As for SYN+data+FIN you had to have both sides properly implement rfc1644 or 
the T/TCP extension. This extension was deprecated at least by 2004 due to "the 
ease of DoS attacks that can result". Might want to take a look at a recent TCP 
roadmap RFC such as rfc7414!

> On Feb 5, 2017, at 7:54 AM, Charles Forsyth <charles.fors...@gmail.com> wrote:
> It's a similar story with SYN+data+FIN to provide a basic reliable datagram. 

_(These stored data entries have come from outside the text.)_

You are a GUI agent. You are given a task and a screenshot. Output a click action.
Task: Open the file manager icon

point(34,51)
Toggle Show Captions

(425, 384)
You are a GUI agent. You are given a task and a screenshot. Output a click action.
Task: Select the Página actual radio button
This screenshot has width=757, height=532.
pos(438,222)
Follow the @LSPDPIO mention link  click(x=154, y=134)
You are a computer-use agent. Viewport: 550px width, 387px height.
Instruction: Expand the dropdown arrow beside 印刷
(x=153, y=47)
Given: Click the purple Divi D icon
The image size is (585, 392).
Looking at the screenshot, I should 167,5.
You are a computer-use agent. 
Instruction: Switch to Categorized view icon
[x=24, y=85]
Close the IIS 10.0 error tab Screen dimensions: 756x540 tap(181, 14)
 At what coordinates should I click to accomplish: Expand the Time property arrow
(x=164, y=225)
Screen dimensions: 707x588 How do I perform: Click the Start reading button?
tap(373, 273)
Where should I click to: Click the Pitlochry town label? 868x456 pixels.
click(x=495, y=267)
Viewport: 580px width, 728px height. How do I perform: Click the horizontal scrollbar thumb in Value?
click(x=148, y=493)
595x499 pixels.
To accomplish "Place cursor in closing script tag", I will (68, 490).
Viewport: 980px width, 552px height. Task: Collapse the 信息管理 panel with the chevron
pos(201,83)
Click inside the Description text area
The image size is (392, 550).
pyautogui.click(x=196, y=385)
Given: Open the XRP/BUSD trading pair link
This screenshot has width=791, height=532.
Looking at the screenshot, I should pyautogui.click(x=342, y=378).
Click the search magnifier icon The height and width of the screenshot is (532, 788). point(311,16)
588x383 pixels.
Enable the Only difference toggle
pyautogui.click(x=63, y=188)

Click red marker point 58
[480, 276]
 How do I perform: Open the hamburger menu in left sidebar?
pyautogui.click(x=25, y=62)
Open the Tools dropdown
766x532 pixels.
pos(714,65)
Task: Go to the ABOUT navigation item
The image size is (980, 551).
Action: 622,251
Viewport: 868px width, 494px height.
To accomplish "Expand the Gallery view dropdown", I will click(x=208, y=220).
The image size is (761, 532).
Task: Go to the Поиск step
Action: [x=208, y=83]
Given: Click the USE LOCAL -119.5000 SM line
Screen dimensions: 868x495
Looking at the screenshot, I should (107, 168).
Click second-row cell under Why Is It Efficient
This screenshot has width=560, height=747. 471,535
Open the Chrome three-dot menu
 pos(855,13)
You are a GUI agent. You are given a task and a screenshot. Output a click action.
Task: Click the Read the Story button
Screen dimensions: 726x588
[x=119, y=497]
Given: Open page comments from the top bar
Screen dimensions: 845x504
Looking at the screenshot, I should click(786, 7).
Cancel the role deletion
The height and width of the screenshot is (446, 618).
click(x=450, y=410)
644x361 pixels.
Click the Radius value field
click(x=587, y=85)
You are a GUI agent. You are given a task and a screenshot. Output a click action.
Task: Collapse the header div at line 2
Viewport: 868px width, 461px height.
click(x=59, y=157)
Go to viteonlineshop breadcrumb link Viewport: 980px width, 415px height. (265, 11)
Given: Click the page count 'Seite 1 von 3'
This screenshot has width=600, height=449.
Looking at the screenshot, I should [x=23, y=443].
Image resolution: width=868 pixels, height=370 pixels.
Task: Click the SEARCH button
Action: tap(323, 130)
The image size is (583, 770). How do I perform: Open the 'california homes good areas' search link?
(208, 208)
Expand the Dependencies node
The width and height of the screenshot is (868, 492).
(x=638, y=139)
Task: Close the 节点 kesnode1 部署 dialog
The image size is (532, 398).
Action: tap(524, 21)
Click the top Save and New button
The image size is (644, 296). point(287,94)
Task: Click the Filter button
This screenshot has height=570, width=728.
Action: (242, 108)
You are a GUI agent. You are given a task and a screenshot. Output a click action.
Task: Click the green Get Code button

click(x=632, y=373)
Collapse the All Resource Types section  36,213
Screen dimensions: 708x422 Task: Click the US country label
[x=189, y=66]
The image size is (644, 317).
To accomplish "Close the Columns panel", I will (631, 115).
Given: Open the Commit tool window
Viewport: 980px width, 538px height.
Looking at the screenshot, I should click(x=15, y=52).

> You can't rely on a consistent implementation (unless it's to defeat your 
> purpose).
>> On 5 February 2017 at 15:51, Charles Forsyth <charles.fors...@gmail.com> 
>> wrote:
>>> On 5 February 2017 at 05:23, Bakul Shah <ba...@bitblocks.com> wrote:
>>> I think shutdown(sock, SHU_RD) is mainly to let the sender generate an 
>>> SIGPIPE signal in case it has sent data on a closed direction of a 
>>> connection. But I think this is only for completeness. Almost always you’d 
>>> use close(sock). At least I have not found a usecase when I’d want to 
>>> shutdown the read-end but continue sending on write-end. 
>> Yes. That's roughly what I tried to do with my network pipe, but at least at 
>> the time, target systems differed (as they were apparently allowed) as to 
>> whether they reliably delivered data or simply flushed it, so in the end I 
>> had to add some protocol to ensure it, and didn't need the "feature".